- Exercise description: Quote every one of the entries below word for word, keeping their original order.
====
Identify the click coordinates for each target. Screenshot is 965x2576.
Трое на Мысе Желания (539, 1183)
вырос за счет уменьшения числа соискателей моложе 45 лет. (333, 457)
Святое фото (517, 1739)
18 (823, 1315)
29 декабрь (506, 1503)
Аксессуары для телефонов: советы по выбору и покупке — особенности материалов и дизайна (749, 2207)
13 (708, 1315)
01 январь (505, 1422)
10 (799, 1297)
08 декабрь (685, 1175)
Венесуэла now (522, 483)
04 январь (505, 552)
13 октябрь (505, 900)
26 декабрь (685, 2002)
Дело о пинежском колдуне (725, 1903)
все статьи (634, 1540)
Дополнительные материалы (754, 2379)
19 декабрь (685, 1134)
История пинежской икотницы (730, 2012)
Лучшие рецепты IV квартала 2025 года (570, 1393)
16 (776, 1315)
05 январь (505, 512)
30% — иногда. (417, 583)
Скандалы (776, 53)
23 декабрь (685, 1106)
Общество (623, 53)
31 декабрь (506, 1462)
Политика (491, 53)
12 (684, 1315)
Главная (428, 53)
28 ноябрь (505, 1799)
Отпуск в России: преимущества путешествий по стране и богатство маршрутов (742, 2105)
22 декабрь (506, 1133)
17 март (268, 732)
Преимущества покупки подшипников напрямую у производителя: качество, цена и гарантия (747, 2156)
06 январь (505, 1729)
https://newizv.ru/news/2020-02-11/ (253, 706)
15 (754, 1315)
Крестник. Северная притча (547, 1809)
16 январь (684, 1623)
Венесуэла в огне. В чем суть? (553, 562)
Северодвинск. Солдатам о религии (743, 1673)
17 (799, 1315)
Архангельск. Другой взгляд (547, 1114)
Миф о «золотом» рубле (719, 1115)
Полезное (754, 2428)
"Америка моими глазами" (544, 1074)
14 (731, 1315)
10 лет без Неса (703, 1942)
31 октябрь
====
- The result:
Identify the click coordinates for each target. Screenshot is 965x2576.
Трое на Мысе Желания (539, 1183)
вырос за счет уменьшения числа соискателей моложе 45 лет. (333, 457)
Святое фото (517, 1739)
18 (823, 1315)
29 декабрь (506, 1503)
Аксессуары для телефонов: советы по выбору и покупке — особенности материалов и дизайна (749, 2207)
13 (708, 1315)
01 январь (505, 1422)
10 (799, 1297)
08 декабрь (685, 1175)
Венесуэла now (522, 483)
04 январь (505, 552)
13 октябрь (505, 900)
26 декабрь (685, 2002)
Дело о пинежском колдуне (725, 1903)
все статьи (634, 1540)
Дополнительные материалы (754, 2379)
19 декабрь (685, 1134)
История пинежской икотницы (730, 2012)
Лучшие рецепты IV квартала 2025 года (570, 1393)
16 (776, 1315)
05 январь (505, 512)
30% — иногда. (417, 583)
Скандалы (776, 53)
23 декабрь (685, 1106)
Общество (623, 53)
31 декабрь (506, 1462)
Политика (491, 53)
12 (684, 1315)
Главная (428, 53)
28 ноябрь (505, 1799)
Отпуск в России: преимущества путешествий по стране и богатство маршрутов (742, 2105)
22 декабрь (506, 1133)
17 март (268, 732)
Преимущества покупки подшипников напрямую у производителя: качество, цена и гарантия (747, 2156)
06 январь (505, 1729)
https://newizv.ru/news/2020-02-11/ (253, 706)
15 (754, 1315)
Крестник. Северная притча (547, 1809)
16 январь (684, 1623)
Венесуэла в огне. В чем суть? (553, 562)
Северодвинск. Солдатам о религии (743, 1673)
17 (799, 1315)
Архангельск. Другой взгляд (547, 1114)
Миф о «золотом» рубле (719, 1115)
Полезное (754, 2428)
"Америка моими глазами" (544, 1074)
14 (731, 1315)
10 лет без Неса (703, 1942)
31 октябрь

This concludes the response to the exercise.